Wood–plastic composites (WPCs)
are composite materials made of wood fiber or wood flour and thermoplastics such as polyethylene (PE), polypropylene (PP), polyvinyl chloride (PVC), or polylactic acid (PLA).

In addition to wood fiber and plastic, WPCs can also contain other ligno-cellulosic or inorganic filler materials. WPCs are a subset of a larger category of materials called natural fiber plastic composites (NFPCs), which may contain no cellulose-based fiber fillers such as pulp fibers, peanut hulls, coffee husk, bamboo, straw, digestate, etc.

Chemical additives provide for integration of polymer and wood flour (powder) while facilitating optimal processing conditions.

==History==
The company that invented and patented the process to create WPC was Covema of Milan in 1960, founded by Terragni brothers (Dino and Marco). Covema made WPC under the tradename Plastic-Wood. After a few years from the invention of the Plastic-Wood the company Icma San Giorgio patented the first process to add wood fiber or wood flour to the thermoplastics (WPCs).

DATA PROVIDED ▸
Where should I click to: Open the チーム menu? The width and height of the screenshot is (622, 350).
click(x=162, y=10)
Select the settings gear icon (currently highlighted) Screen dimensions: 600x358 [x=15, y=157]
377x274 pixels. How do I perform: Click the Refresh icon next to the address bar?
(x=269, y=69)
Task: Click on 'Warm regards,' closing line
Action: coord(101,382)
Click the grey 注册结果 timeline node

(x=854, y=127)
--
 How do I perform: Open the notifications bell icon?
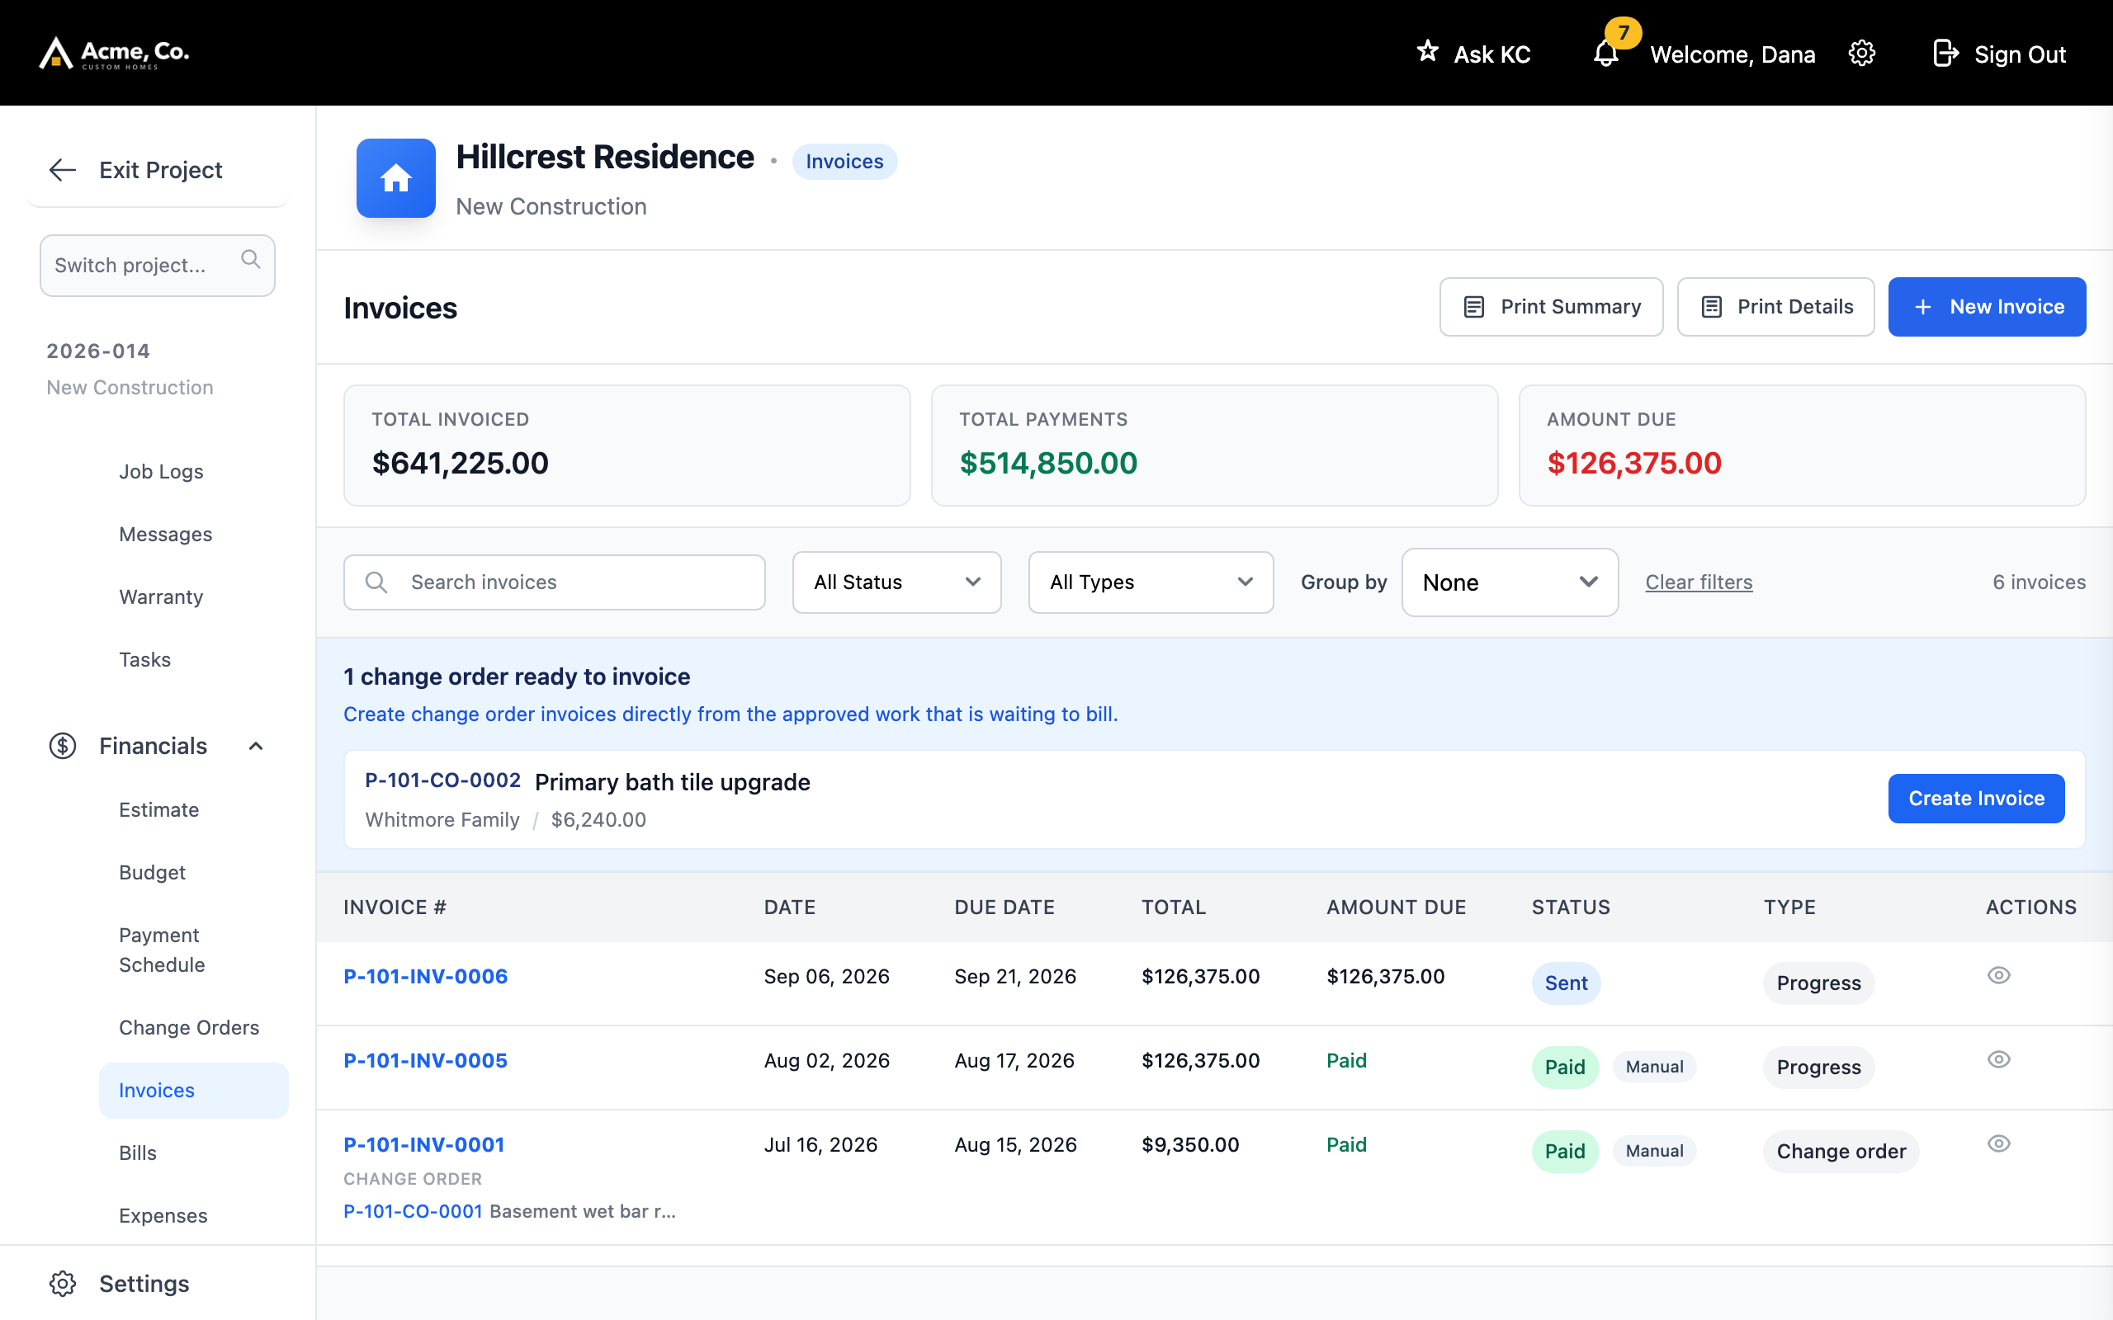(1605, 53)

ACTIVITY ▸ In the passage on wood–plastic composites, what four thermoplastics are listed as possible components?

WRITTEN SOLUTION ▸ Polyethylene (PE), polypropylene (PP), polyvinyl chloride (PVC), and polylactic acid (PLA).